Collection entries
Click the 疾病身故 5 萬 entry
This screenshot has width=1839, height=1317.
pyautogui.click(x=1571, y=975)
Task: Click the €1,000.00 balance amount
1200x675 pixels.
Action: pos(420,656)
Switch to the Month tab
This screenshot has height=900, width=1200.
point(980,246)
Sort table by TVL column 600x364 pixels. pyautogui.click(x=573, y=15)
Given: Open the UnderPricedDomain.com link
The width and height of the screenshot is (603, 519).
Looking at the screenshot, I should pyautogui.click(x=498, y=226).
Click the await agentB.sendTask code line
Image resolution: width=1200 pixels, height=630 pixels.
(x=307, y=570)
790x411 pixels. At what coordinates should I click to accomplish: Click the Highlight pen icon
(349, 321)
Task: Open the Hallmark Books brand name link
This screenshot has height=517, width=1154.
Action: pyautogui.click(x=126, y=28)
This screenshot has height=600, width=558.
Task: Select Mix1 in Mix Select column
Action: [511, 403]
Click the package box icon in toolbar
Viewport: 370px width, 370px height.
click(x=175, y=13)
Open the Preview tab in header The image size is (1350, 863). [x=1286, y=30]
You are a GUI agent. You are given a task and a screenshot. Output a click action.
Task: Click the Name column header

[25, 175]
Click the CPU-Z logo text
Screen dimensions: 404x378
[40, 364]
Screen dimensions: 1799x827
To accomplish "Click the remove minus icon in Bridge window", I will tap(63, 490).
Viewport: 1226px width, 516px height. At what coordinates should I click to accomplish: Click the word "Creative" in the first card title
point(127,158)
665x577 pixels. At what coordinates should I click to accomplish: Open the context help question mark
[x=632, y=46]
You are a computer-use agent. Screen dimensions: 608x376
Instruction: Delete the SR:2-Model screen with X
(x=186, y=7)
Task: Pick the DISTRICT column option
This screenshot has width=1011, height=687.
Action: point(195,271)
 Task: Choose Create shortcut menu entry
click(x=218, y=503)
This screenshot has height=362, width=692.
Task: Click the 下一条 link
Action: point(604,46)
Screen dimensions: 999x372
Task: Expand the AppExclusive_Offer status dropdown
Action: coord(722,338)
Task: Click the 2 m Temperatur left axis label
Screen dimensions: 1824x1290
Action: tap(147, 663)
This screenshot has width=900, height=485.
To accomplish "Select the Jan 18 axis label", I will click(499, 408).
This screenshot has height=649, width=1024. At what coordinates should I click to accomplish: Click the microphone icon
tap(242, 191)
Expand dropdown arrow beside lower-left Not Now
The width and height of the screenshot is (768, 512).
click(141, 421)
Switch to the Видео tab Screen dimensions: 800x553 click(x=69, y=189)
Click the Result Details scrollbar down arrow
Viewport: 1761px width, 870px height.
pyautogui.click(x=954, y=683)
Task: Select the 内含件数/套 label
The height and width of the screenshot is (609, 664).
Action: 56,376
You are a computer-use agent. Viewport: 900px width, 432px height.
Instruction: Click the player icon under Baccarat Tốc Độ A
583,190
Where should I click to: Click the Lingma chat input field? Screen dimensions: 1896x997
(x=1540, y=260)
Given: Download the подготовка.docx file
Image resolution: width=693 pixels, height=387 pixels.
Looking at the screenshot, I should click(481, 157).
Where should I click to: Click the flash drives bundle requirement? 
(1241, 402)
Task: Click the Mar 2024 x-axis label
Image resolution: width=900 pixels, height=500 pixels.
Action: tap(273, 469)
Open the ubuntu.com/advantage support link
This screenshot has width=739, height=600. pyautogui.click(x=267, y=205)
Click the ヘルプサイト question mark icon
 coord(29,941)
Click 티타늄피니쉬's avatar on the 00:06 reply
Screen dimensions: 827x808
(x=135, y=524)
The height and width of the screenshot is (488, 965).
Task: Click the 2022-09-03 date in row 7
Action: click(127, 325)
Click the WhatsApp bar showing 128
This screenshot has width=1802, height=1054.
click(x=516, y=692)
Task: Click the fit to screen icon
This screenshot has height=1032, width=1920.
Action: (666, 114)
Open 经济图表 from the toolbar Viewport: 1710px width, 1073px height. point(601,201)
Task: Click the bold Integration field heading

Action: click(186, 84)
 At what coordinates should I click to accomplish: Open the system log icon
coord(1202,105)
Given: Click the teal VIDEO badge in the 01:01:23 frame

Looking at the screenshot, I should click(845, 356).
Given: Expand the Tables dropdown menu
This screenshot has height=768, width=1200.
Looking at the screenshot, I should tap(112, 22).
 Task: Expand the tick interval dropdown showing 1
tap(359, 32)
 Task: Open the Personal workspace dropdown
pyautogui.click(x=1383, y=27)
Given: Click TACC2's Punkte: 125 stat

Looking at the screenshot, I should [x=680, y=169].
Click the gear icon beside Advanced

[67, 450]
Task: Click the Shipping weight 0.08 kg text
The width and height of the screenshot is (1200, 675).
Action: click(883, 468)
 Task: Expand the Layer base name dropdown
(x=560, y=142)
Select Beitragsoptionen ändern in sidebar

— EXERCISE OBJECTIVE —
In the answer, give the lines from the first line of the data through the line with "Given: Open the UnderPricedDomain.com link", exactly as they appear and with no additions.

— SOLVED EXERCISE —
Click the 疾病身故 5 萬 entry
This screenshot has width=1839, height=1317.
pyautogui.click(x=1571, y=975)
Task: Click the €1,000.00 balance amount
1200x675 pixels.
Action: pos(420,656)
Switch to the Month tab
This screenshot has height=900, width=1200.
point(980,246)
Sort table by TVL column 600x364 pixels. pyautogui.click(x=573, y=15)
Given: Open the UnderPricedDomain.com link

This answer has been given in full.